I shift upon the river-scoured stone, witness to the last great age of ice, when the decaying continental ice sheets unleashed world-shaking floods on this stretch of river, and cut across and down into the incredibly ancient metamorphic rock that jaggedly breaks upon the earth’s surface here. The cold rises up from the frozen river’s surface. I check to make sure my little son—tomorrow is his tenth month birthday—is warm, his face turned inwards to my chest, snuggled and asleep for now. Later, by the lively river rapids further down he will wake back up and take in the mighty beauty, but at the moment he sleeps against me, warm and peaceful. There are no other humans in sight from here. At points along the river, outside of the Park Service domains, mansions of the rich leer down, but from where we are standing they are invisible, cloaked by hill and stone and tree.

For a moment I think of the halls of power downstream. The river’s waters will flow past them soon, but they will pay the halls and the mighty men and women and the monuments and the sprawling buildings and high-rises no heed. I think: one day, perhaps soon, perhaps in the far distant future if the Eschaton tarries, the monuments will crumble, the detritus of empire will accumulate out in the Potomac’s outflow into the Chesapeake. The river will still be here. The ice will spread across the river, the vultures will gather and enact their age-old somber and joyous dance, turning death back into life. Perhaps the ravens and bears will have come down from the mountains by then, adding their gronks to the cold air, their tracks over the snow. The works of men will perish, thank God. There is a strange comfort in the thought, and comfort in our sharing in this moment and space of the wild, the sublime and the beautiful, so close to so much that is not beautiful, that is destructive and terrible and which lays waste to the earth, to the soul, to the good.
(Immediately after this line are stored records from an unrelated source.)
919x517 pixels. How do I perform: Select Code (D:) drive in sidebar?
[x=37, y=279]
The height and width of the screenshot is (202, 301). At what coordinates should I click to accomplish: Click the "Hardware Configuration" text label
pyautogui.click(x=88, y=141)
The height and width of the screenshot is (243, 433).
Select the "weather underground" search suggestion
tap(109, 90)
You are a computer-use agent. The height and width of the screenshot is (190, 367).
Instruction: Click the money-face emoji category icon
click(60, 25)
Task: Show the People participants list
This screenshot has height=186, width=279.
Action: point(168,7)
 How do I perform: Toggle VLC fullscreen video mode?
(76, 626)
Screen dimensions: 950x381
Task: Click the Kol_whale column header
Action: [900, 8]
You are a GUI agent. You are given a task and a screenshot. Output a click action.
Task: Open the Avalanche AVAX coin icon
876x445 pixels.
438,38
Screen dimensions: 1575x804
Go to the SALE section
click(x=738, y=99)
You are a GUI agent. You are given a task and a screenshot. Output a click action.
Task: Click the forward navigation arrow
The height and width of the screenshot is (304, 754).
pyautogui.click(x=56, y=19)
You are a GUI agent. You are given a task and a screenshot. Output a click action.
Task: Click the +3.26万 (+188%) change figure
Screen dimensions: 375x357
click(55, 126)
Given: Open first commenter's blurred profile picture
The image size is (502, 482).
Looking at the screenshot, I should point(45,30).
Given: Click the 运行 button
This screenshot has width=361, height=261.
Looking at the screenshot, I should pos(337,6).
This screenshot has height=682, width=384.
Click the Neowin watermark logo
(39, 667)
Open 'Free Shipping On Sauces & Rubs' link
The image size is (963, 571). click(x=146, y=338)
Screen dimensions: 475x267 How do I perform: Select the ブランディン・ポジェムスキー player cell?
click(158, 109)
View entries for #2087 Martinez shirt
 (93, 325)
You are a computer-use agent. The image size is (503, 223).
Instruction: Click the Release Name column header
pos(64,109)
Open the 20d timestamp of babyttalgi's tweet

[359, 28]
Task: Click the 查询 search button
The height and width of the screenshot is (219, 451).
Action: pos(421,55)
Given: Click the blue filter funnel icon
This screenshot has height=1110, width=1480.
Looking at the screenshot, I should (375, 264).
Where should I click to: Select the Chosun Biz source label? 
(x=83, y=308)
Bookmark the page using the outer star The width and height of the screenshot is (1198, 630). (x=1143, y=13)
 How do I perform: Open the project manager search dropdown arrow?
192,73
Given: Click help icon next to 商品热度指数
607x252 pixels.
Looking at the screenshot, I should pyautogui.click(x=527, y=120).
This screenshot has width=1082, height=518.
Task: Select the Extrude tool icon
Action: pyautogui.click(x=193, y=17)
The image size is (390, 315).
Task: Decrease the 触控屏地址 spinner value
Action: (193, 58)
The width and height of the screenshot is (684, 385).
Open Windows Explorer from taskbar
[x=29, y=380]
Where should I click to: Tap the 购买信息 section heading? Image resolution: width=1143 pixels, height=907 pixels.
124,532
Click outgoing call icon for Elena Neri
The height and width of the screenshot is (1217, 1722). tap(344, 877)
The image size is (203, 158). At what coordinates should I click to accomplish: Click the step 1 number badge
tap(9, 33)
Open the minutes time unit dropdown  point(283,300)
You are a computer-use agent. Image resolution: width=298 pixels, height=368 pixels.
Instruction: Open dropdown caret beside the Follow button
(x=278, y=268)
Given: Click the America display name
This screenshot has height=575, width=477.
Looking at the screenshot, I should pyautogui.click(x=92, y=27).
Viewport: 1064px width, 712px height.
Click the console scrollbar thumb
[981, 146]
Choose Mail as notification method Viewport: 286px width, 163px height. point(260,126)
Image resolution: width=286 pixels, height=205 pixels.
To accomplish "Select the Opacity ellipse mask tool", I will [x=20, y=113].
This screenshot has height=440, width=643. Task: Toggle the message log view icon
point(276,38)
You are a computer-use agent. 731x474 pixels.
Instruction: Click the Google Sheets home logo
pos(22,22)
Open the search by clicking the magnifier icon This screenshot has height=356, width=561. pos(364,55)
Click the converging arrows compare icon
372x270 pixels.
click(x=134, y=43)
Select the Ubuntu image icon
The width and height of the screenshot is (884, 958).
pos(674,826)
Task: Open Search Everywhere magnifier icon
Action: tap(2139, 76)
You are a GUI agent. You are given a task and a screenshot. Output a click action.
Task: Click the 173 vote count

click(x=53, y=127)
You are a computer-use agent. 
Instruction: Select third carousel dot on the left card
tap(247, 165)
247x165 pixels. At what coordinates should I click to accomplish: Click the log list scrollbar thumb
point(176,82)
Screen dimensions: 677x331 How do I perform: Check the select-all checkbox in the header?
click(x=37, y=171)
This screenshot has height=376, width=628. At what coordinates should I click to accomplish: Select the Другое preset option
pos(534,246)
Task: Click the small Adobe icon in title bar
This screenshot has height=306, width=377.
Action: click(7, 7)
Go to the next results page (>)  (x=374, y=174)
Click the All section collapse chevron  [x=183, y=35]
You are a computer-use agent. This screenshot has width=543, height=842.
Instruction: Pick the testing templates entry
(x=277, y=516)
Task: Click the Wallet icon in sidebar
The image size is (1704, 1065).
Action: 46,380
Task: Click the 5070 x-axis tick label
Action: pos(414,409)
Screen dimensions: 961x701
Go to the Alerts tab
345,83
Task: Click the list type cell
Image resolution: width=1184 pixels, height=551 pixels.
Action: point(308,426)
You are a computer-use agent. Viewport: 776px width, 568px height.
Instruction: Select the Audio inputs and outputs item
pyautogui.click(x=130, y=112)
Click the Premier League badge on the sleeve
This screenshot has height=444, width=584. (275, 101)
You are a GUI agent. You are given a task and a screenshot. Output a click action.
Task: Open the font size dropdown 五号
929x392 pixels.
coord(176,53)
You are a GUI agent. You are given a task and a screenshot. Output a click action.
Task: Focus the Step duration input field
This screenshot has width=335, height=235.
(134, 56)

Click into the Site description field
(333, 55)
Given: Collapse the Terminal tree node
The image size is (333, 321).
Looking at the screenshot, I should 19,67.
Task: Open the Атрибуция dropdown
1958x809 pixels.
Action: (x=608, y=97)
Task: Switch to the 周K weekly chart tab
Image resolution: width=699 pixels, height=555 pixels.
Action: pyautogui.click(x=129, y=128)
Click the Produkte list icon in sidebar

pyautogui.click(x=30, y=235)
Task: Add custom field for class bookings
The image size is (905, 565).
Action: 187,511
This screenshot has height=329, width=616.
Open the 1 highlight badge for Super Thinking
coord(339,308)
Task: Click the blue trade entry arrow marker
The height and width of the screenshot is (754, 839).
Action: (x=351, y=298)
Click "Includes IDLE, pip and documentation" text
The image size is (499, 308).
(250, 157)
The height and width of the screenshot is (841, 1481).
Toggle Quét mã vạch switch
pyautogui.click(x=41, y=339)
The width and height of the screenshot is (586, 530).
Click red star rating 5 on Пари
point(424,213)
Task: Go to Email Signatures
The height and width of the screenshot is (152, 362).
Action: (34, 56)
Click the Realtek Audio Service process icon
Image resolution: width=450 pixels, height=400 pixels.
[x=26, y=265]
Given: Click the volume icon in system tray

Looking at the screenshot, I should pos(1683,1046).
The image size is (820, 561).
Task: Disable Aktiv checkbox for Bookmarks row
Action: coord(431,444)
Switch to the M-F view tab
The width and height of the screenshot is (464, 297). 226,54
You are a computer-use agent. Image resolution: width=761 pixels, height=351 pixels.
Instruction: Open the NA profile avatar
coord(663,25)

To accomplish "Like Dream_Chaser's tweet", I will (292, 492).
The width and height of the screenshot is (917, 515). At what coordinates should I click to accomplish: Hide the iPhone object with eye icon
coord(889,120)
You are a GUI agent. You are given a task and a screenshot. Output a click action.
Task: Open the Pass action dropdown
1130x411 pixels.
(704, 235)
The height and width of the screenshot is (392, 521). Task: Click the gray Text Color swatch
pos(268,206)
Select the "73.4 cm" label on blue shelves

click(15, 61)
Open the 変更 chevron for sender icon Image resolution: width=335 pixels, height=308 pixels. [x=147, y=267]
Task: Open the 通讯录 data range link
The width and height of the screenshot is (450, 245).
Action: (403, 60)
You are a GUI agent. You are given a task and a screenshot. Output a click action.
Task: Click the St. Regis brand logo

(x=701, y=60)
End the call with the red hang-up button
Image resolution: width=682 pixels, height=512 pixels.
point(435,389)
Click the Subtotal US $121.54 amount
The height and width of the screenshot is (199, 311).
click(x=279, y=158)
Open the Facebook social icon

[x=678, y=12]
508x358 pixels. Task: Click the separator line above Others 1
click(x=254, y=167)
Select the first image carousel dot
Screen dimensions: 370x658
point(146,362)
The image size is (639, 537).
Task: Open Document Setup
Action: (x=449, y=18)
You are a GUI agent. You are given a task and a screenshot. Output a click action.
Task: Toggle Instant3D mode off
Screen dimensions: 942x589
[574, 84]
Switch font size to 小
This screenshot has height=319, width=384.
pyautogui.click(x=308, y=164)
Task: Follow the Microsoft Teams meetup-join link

I cannot dislodge the systems and powers downstream, and I do not love to think that my son will inherit a world marked by the same or similar ones. I do not know what the ecologies and landscapes that I love and that I hope he will love, too, will be like in ten or twenty years. But while nothing is certain, I am hopeful that places like this, moments like this, will remain, that one day he can stand above a frozen river in the depths of January, perhaps with a germ of memory of this very day, and breath in the wild, feel the charge of—yes—holiness, of the grandeur of God, and the impermanence of the works of man, good and bad, and listen to the silence of the ice, the faint rustle of the river oats, the power of the river in motion, and to be present in it.